| Work request |
Copy every line below where the string "computer" is found.

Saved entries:
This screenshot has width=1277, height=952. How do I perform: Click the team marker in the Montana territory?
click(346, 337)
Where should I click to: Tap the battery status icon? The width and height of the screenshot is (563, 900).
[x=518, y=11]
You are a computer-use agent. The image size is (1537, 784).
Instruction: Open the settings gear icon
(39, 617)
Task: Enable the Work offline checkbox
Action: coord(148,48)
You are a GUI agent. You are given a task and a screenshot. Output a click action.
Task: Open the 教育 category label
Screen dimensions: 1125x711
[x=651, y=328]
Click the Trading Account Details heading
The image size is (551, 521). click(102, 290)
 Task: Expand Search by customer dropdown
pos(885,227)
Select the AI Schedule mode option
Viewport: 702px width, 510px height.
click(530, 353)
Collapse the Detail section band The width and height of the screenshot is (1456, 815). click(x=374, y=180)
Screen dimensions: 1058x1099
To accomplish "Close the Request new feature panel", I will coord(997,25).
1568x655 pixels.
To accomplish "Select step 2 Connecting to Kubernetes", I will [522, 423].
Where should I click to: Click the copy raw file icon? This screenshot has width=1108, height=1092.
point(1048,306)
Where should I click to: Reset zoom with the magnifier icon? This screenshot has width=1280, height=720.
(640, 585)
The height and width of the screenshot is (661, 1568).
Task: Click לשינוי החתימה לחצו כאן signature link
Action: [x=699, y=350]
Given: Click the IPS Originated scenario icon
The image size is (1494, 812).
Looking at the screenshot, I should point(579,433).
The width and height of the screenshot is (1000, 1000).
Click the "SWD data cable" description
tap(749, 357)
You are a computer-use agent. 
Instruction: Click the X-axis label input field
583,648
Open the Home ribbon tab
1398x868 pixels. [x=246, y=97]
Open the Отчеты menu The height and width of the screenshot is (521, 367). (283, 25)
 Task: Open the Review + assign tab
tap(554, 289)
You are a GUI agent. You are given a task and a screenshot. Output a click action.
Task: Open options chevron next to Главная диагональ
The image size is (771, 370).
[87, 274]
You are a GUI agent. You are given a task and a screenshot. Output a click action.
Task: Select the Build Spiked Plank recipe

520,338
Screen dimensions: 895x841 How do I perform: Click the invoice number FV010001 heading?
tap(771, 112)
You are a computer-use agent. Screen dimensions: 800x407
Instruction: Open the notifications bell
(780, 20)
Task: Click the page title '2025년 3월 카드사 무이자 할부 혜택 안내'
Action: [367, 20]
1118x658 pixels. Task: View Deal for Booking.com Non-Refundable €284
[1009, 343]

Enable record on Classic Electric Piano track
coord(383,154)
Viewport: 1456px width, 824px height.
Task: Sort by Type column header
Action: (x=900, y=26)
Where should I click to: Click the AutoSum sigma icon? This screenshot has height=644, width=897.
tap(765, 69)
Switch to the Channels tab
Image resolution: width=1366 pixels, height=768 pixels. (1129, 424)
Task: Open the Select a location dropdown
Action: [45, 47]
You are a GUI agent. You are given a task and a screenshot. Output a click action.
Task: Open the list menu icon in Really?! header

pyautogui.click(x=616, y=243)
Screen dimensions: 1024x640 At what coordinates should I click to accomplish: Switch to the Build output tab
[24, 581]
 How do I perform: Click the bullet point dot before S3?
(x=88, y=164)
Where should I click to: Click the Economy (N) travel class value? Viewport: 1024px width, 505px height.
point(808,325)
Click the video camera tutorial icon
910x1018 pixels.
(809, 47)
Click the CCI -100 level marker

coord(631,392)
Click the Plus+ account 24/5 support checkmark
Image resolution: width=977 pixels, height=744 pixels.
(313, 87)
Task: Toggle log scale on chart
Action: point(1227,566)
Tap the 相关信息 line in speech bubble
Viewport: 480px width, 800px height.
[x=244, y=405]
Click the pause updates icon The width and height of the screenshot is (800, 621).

| Completed task |
You are a computer-use agent. The image size is (1537, 784).
You are a computer-use agent. 
You are a computer-use agent. Screen dimensions: 800x407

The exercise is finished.